Because the Disano Order was a default judgment, it does not have collateral effect. “[U]nder New York law, collateral estoppel forecloses only those issues that have been ‘actually litigated and determined in a prior action,' and ‘[a]n issue is not actually litigated if there has been a default.'” Gianatasio v. D'Agostino, 862 F.Supp.2d 343, 350 (S.D.N.Y. 2012) (quoting Yoon v. Fordham Univ. Faculty & Administrative Retirement Plan, 263 F.3d 196, 202 n.7 (2d Cir. 2001)).
American Empire argues that the issues of indemnification and defense were actually litigated because the Disano action was contested for two years before Disano defaulted by failing to appoint new counsel. While American Empire and Disano may have litigated these issues for a time, the Disano Order was not a product of that dispute, but of Disano's default. See Am. Empire Surplus Lines Ins. Co. v. Disano Demolition Co., No. 18CV5047NGGCLP, 2020 WL 1914772, at *4-5 (E.D.N.Y. Jan. 2, 2020), report and recommendation adopted in part, rejected in part, 2021 WL 21722.
The question therefore remains whether American Empire had a duty to indemnify Disano in the Underlying Actions. Ventura, IEJK, and the Lee Defendants argue that American Empire failed to timely deny coverage under the terms of the 2017 Primary Policy and under applicable law.
The Policies required American Empire to give at least ten-day notice prior to cancelling coverage for nonpayment of a premium.
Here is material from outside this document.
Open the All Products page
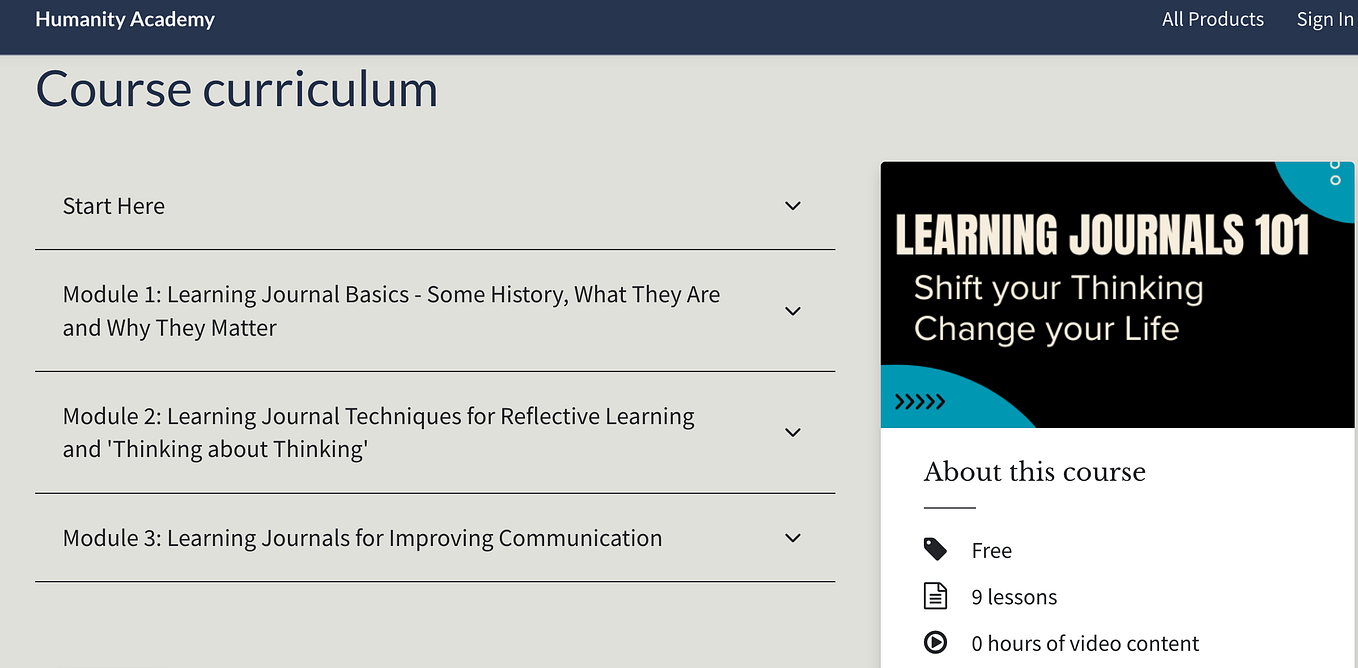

Here, American Empire canceled the Policies for nonpayment on October 15, 2018, retroactively effective to May 26, 2018. It did not send any notice of cancellation until January 22, 2020, in violation of its own contractual language. American Empire counters that its ability to disclaim coverage did not arise until the Report and Recommendation underlying the Disano Order was issued on January 4, 2021. It insists that it then gave notice to Disano just days later on January 14, 2021. However, this timeline contradicts American Empire's own account in its supporting papers, where it states that the Policies were “cancelled effective May 26, 2018.” Opp to Ventura SJ at 13. It therefore failed to cancel the Policies under the terms of its own contract language. Am. Empire Surplus Lines Ins. Co. v. L&G Masonry Corp., 194 A.D.3d 401, 402 (2021) (“The insurance contract at issue provided specific notice requirements for plaintiff for cancelling the policy, and plaintiff did not cancel it before the underlying claims arose.”).
American Empire also failed to properly cancel the Policies under applicable law. New York Insurance Law § 3420(d)(2) requires that written notice of disclaimer of liability or denial of coverage be provided “as soon as is reasonably possible.” N.Y. Ins. Law § 3420(d)(2); United States Underwriters Ins. Co. v. Image By J & K, LLC, 335 F.Supp.3d 321, 341 (E.D.N.Y. 2018). “Timeliness of an insurer's disclaimer is measured from the point in time when the insurer first learns of the grounds for disclaimer of liability or denial of coverage,” Id. (cleaned up), which occurs “‘once the insurer has sufficient knowledge of facts entitling it to disclaim, or knows that it will disclaim coverage.'” Netherlands Ins. Co. v. United Specialty Ins. Co., 276 F.Supp.3d 94, 106 (S.D.N.Y. 2017) (quoting First Fin. Ins. Co. v. Jetco Contracting Corp., 1 N.Y.3d 64 (2003)). American Empire first learned of its ability to disclaim coverage when it completed its premium audit for the policies on October 25, 2018 and issued a “Cancellation Audit Endorsement” on that date. Ventura Mot. Summary Judgment, Ex. Q.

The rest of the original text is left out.